Pero en nuestro efímero mundo humano, también hay algo que tiene una especie de semejante resplandor que atraviesa el tiempo y puede ir hasta más allá de la muerte, y es precisamente la calumnia, porque puede permanecer intacta, incluso después de mostrada su mendacidad. Es como agua derramada que no puede volverse al cántaro.

Tal es, efectivamente, el poder de la palabra malvada, aunque Platón pensaba que el lenguaje implicaba un carácter esencialmente «doxológico»; es decir, como celebración del vivir de la hermosura del mundo, y antídoto para que éste no sea disuelto en palabreo. Y también para compensar esa diaria experiencia del lenguaje de ahora mismo que parece no poder alcanzar otro tono que el de la amarga queja o el furioso ataque; y contra el mundo entero, si se tercia, porque la hechura de este mundo sería la obra de un dios malo, o de una naturaleza que no ha sido guiada por nosotros y que sólo podemos mirar necesariamente con desprecio, odio, y anuncio de un mundo nuevo, hecho por estos odiadores.

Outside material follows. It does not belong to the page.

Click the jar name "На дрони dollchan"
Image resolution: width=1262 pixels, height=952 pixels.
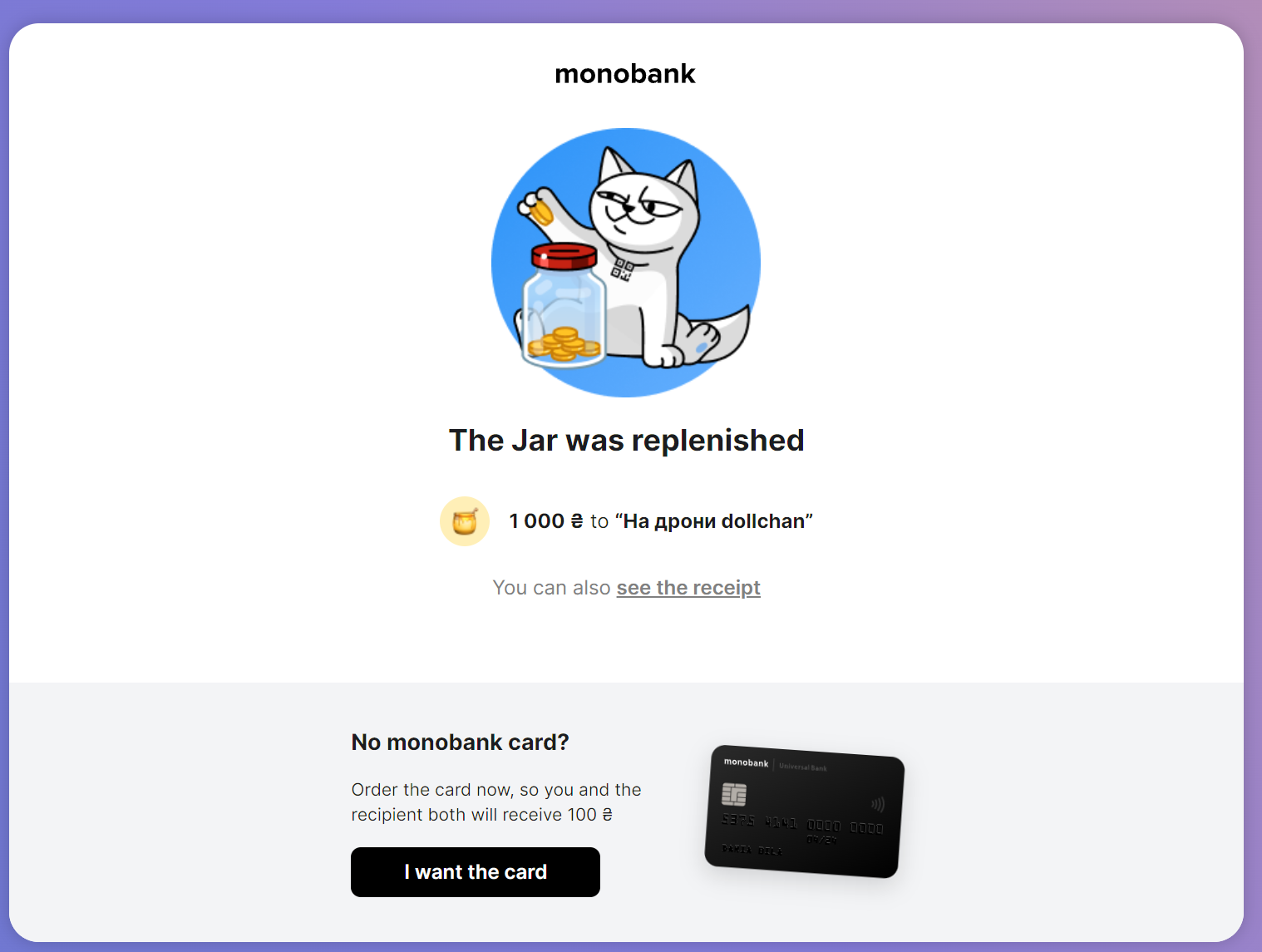click(x=714, y=521)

Pero es que, cuando no empleamos el lenguaje como elogio y celebración del mundo ¿acaso no comprobamos su amargor en la boca e incluso la sangre en las manos? Nunca es fácil quitarse de delante de los ojos la espantosa similitud a dos sierpes retorciéndose para asesinarse mutuamente de dos seres humanos enzarzados con odio o soberbia en una discusión de cualquier tipo, pero especialmente política. Ni tampoco es de olvidar la advertencia bíblica de la violencia, incluso como mero insulto verbal, que es siembra de violencia, y ésta se multiplica por siete mientras no se detenga. De manera que es necesario que el lenguaje no llegue a la violencia en la que ya no hay vuelta, y que sobreabunde la celebración del mundo y de la alegría de vivir, pese a sus esquinas y sus noches.

Respecto al lenguaje escrito y la literatura Hans Jürgen Baden escribe que «el arte en general, y la literatura en particular, son un oficio tan duro que no permite esferas privadas. Exige el holocausto del escritor la fusión incondicional de obra y existencia». Pero pienso, sin embargo, que esta transcendentalización de la tarea del escritor, como del artista en general, que es una idea demiúrgica y moderna, procede de una autoconsideración muy altanera. Y sigue diciendo el mismo Hans Jürgen Baden que, si la vida de un escritor o de un artista depende toda ella de su obra y su yo personal mismo, al artista y al escritor les amenaza la locura y son empujados hacia el suicidio; algo que me parece a mí un tanto teatral y enfático y que ese asentamiento de la obra en el yo es una muestra de ese transcendentalismo o conciencia y voluntad de ser hombres superiores por encima de las odiadas masas, cuya adoración buscan, sin embargo, como ha mostrado John Carey en su libro «Los intelectuales y las masas».

Y pienso que esa autoconciencia de superioridad tiene que ser costosa de construir, porque parece que la sensación primera de todo hombre es sentirse de la fragilidad del barro o «humus», y de aquí que la palabra humildad sólo signifique tener los pies sobre la tierra.

Pero parece que esta percepción se ha distorsionado las últimas tres cuartas partes de siglo en los que el yo de una escritura u obra artística se debe comprometer con ideas y políticas, algo que, al fin y al cabo, es ser llevado a filas fuera de su yo y sus «seis pies de tierra», donde ni canciller ni nadie debe usurpar la palabra de celebración del mundo que a todos debemos.